In addition to the Baptismal Record I obtained from the same source several other papers, among the most interesting of which are a draft of the church, showing the location of the seats, the pulpit, and some of the church furniture, and also a handful of fringed and yellow leaves from the Deacon’s book, showing collections and expenditures.

It was the Baptismal Record, of course that enabled me to make so complete a list, as I have given, of the heads of families in the colony: and I may say, that as easily as I could learn what were their Christian names. I could ascertain also what were the maiden names of their wives.
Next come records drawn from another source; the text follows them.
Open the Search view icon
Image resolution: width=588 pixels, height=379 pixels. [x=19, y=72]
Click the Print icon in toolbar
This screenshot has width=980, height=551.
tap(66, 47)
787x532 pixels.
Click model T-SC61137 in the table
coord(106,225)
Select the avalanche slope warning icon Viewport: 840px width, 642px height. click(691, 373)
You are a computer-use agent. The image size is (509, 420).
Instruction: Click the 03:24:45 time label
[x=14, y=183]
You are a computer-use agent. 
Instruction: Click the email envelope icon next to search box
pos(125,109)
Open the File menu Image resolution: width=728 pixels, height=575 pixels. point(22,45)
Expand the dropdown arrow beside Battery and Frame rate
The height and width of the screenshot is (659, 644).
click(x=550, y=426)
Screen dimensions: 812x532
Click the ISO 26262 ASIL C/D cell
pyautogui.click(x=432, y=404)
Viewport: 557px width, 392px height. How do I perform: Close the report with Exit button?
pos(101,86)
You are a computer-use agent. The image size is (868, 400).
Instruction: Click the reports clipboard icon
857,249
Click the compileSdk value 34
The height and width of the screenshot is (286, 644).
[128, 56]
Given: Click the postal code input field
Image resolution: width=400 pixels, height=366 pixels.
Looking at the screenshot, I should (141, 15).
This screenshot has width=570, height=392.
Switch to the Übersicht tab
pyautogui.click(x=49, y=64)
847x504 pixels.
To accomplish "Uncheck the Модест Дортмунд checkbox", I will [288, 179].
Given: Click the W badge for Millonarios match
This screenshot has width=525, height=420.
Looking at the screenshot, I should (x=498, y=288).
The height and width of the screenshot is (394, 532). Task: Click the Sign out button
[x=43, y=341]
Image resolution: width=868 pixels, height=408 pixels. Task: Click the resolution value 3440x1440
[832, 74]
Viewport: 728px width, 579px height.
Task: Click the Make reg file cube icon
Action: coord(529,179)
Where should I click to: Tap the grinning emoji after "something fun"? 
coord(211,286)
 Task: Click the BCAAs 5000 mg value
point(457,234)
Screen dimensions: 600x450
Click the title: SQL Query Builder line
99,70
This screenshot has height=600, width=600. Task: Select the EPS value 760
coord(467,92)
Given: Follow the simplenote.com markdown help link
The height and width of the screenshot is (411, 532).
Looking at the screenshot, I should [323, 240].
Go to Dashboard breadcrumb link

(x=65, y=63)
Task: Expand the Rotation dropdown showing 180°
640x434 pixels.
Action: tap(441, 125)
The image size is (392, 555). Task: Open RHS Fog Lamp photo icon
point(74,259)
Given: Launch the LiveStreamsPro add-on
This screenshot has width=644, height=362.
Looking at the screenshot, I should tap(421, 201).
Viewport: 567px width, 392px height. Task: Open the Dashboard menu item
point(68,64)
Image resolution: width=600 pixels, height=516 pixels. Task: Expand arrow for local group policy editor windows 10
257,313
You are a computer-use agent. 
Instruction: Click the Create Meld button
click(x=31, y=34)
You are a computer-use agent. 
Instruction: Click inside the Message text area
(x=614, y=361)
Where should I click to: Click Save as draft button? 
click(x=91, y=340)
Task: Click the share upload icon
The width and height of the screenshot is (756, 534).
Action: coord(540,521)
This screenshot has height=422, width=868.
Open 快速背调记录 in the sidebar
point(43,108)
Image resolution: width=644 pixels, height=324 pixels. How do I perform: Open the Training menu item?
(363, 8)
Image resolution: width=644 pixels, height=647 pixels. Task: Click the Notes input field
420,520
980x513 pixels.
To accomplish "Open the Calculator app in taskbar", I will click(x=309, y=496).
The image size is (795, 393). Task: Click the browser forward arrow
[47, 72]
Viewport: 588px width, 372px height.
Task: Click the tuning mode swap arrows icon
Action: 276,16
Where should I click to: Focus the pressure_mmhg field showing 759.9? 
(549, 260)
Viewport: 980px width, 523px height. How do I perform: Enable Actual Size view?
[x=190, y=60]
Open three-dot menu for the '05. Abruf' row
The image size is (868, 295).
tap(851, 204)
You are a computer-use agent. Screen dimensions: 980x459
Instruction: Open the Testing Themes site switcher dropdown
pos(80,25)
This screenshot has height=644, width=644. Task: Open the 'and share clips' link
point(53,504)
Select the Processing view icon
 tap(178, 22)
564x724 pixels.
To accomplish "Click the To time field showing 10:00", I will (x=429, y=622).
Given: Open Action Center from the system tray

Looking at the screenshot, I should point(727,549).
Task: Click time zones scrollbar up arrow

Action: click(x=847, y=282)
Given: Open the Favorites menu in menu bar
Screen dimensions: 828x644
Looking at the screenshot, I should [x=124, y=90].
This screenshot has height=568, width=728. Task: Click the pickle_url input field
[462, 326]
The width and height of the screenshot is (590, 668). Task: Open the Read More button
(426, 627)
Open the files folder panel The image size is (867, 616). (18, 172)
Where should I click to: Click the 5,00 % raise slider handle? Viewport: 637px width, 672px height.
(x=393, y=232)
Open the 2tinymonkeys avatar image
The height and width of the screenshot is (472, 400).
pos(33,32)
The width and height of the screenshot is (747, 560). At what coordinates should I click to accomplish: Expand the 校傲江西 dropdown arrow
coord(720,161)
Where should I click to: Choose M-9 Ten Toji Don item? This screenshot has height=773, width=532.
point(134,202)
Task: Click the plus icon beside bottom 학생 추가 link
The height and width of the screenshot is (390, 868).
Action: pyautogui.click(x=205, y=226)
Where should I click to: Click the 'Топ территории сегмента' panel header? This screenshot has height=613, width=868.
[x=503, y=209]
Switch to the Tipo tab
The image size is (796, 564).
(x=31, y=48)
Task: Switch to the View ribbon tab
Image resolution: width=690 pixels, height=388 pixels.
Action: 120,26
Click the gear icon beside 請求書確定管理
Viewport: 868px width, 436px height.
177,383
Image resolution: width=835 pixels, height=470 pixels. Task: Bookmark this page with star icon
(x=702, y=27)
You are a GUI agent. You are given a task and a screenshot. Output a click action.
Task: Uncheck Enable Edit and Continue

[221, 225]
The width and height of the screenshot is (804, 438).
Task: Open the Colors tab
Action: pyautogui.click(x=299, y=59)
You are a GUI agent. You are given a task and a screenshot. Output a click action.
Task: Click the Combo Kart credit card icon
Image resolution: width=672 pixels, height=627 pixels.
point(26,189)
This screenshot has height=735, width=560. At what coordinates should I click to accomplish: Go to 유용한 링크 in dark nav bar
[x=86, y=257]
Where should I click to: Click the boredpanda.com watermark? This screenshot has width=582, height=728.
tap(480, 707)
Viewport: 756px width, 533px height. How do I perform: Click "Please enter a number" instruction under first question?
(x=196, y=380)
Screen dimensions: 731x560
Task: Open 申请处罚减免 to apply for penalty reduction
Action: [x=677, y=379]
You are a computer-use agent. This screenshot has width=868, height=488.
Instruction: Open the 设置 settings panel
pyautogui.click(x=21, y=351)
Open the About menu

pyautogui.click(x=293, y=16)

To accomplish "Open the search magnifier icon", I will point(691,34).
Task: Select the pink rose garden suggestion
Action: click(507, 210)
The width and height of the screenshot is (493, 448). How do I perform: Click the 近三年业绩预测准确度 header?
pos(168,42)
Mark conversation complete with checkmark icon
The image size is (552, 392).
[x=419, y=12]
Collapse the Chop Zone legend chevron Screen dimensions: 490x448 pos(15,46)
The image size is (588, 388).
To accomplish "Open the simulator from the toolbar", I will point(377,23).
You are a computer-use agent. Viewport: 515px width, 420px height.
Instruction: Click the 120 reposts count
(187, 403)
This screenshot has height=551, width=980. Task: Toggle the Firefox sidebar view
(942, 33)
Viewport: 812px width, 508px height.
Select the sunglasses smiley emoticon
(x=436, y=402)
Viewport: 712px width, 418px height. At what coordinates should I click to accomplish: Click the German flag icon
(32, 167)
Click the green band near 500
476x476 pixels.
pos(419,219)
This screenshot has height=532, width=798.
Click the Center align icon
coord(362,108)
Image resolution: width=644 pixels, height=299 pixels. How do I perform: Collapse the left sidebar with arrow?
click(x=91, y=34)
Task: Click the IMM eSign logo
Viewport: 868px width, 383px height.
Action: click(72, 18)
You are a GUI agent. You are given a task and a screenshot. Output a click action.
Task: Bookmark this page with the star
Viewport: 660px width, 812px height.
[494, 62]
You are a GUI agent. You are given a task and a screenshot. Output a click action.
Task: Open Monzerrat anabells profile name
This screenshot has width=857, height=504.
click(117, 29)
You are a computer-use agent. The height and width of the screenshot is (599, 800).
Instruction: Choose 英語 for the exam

The first baptism recorded is that of Antje, a daughter of _____ Ammerman and _____

Van Arsdalen (from this entry, unfortunately the Christian names are torn away). The Dutch were commendably methodical and careful with their records - a habit which is still a characteristic of the denomination. One of their churches in Bergen County, a church with which the Conowago Colony stands in some relation, has been to publish its list of communicants, with scarcely a break, from the year of the Revocation of the Edict of Nantes to the present. Probably the fact that on the continent of Europe, down to the close of the eighteenth century, vital statistics, even for the use of the state were generally obtained from the church, so that the church was depended on for them, impresses this valuable habit on the French and Dutch.

Having at my hand the plan of the Conowago Church, with the seats all marked, each with the name of its occupant - I am sorry the paper is not dated, but judging from the names it bears I shall not be far wrong if I assign it to 1780 - I am able to form some definite idea of the community as it appeared on a Sabbath morning, that is to say, of the community as a whole. No better time could be chosen to take a view of this group, for nothing so certainly as a church service would bring them all together.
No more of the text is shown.